The benefits of running and exercise during pregnancy have long been studied: Mothers who exercise have better overall mental health and it helps reduce the risk of gestational diabetes. Inspirational mothers like Olympic track athlete Alysia Montano and marathoners Kara Goucher and Paula Radcliffe have busted the myth that running during a healthy pregnancy is selfish and unsafe. But, if you needed another reason to lace up, emerging research from the Washington University School of Medicine recently published in the April 2015 issue of Nature suggests that running during pregnancy may guard against serious fetal heart defects in infants.
“Hearts develop so soon after conception that the damage is done before we even know it’s started,” says leader researcher Dr. Patrick Y. Jay. While scientists recognize that older mothers are at a greater risk than younger mothers of having babies with congenital heart disease (affecting approximately one in every 100 babies in the US), it’s never been fully understood whether it’s the age of the woman or her eggs that that increases the odds.

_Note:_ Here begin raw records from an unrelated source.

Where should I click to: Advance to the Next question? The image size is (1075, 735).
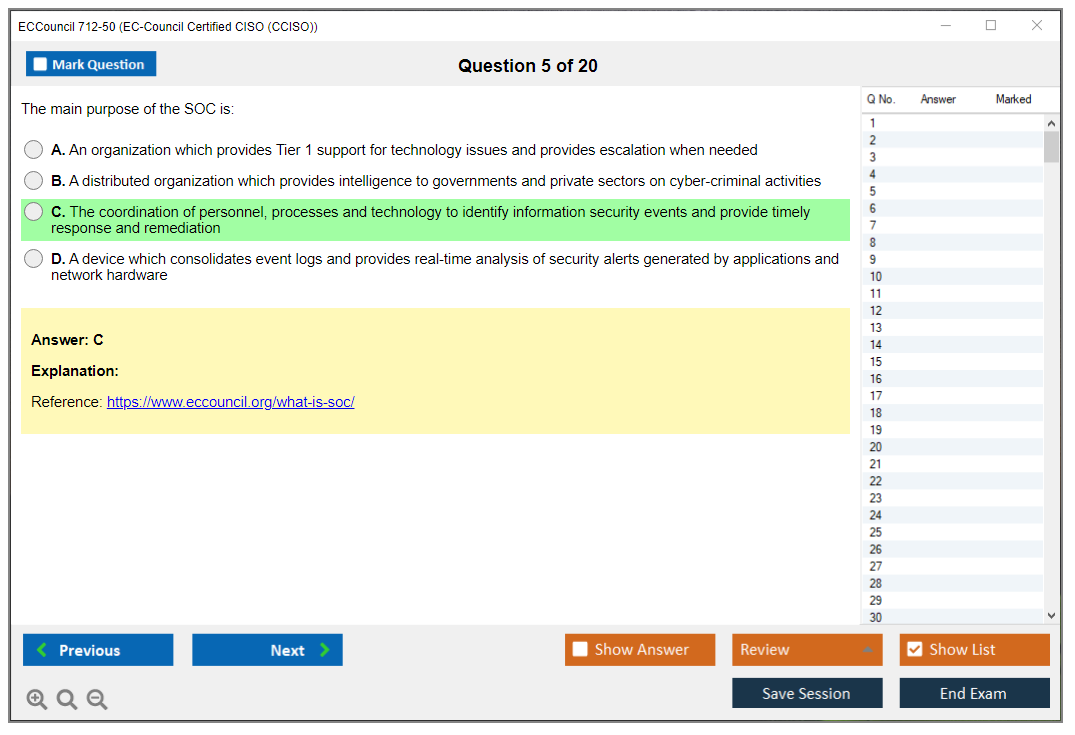267,650
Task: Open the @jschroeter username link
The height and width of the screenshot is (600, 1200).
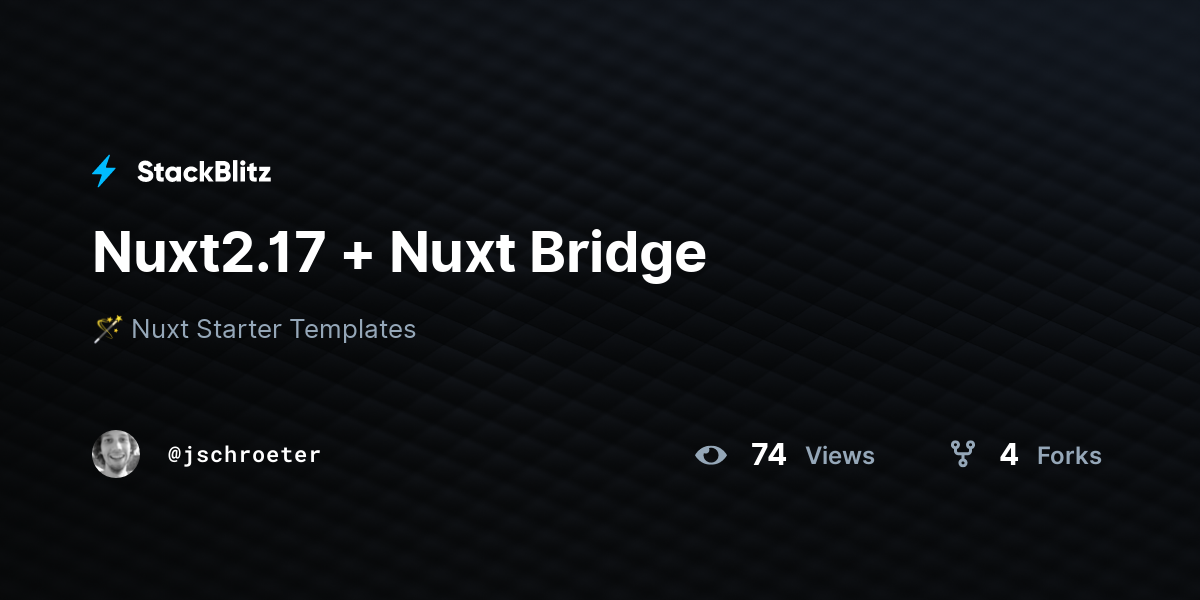Action: (244, 455)
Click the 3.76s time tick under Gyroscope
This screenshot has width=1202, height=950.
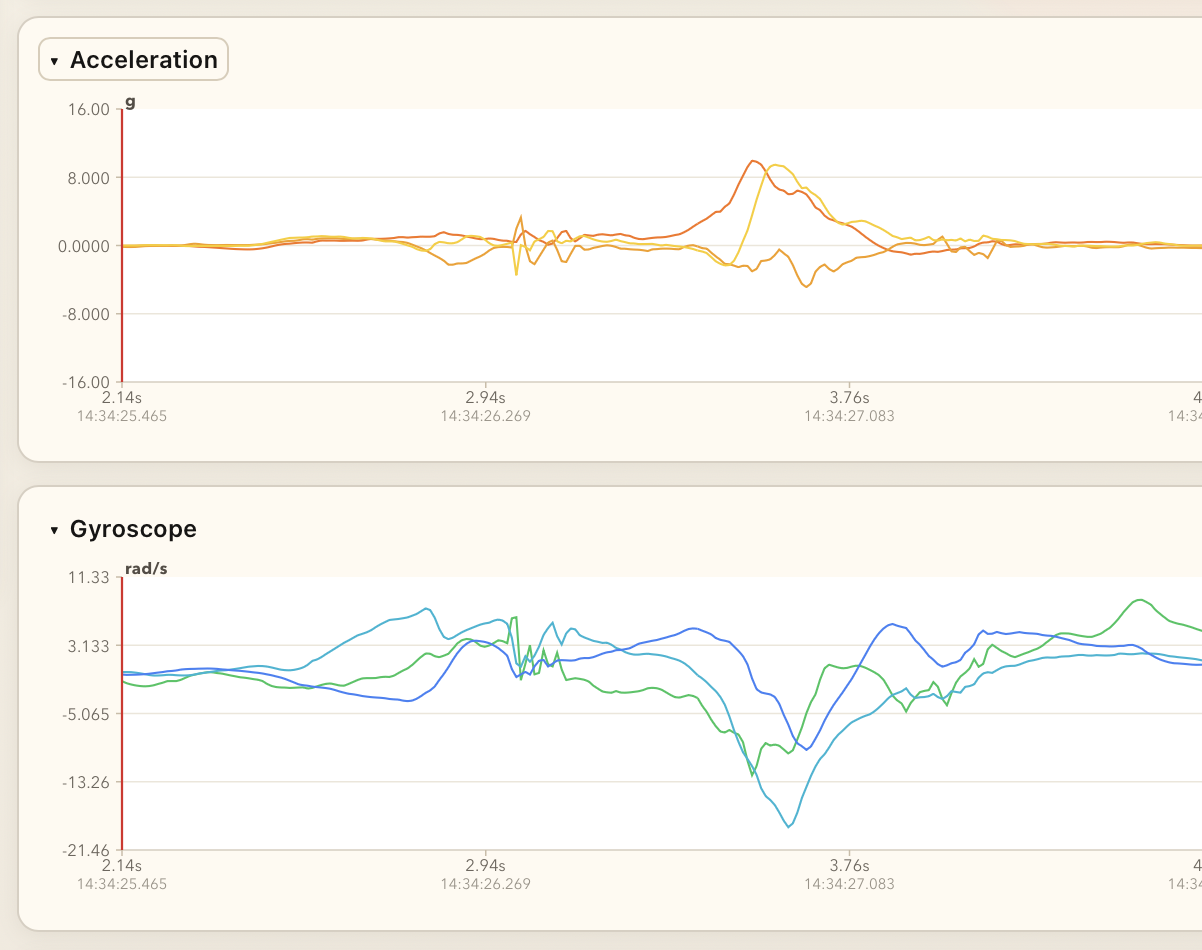click(x=849, y=865)
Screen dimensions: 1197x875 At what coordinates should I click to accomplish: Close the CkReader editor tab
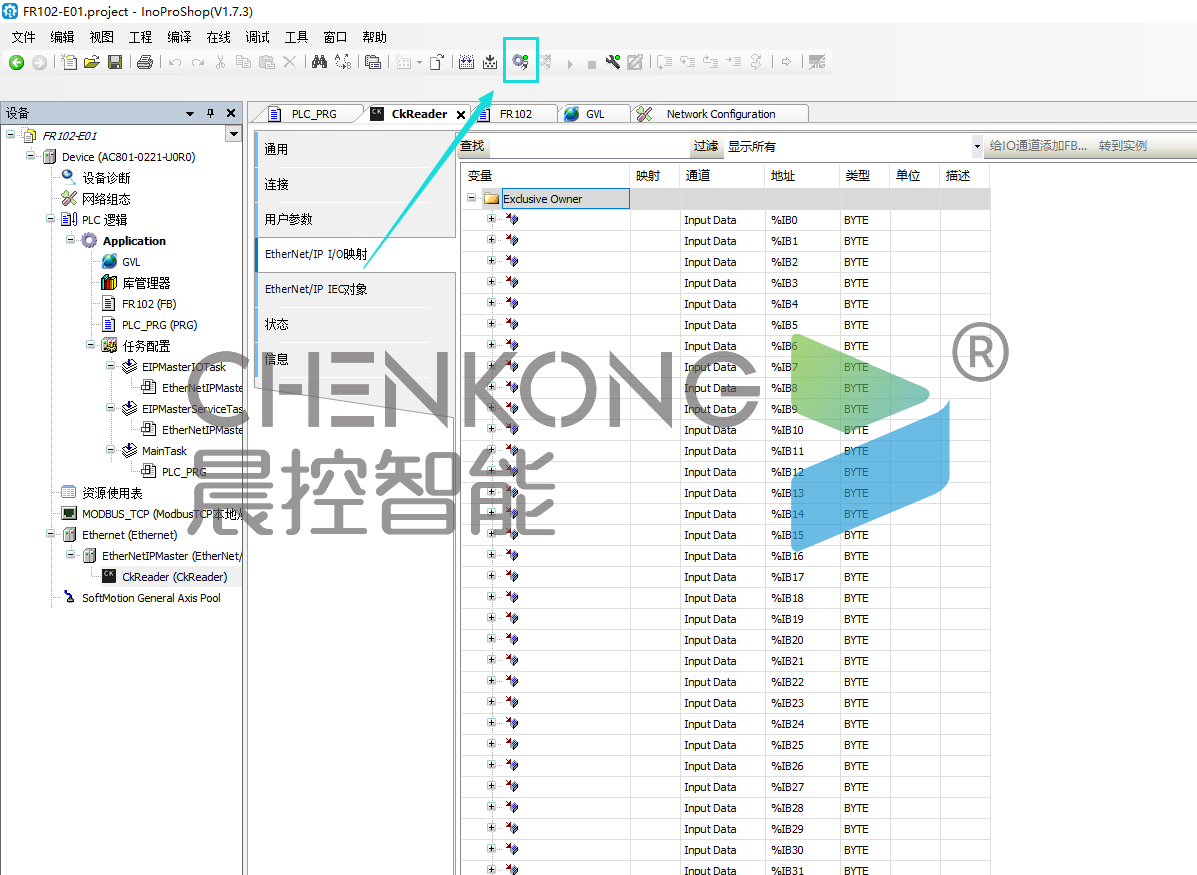(462, 114)
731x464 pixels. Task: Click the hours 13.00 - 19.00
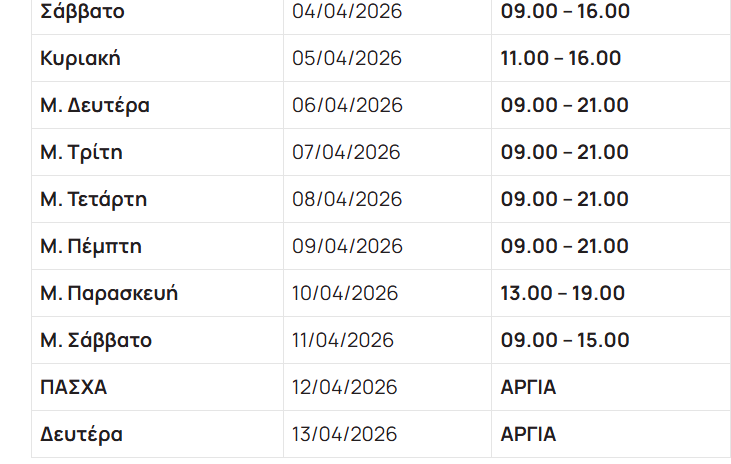point(562,293)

Using female mice genetically bred to have a high risk of having babies with heart defects, scientists transplanted young ovaries (containing young eggs) into the older mice and old ovaries into the younger mice. They determined the age of the ovaries and eggs ultimately played no role in the mother’s risk of delivering offspring with heart defects. Suspecting activity levelsmay be a factor, scientists allowed half the mice (both older and younger) to run at will several weeks before coming pregnant (while the other half stayed sedentary). When the mice had their babies, the older mice that could run had babies with far few fewer heart defects than the sedentary mice. More than 20 percent of the sedentary mice had babies with heart defects.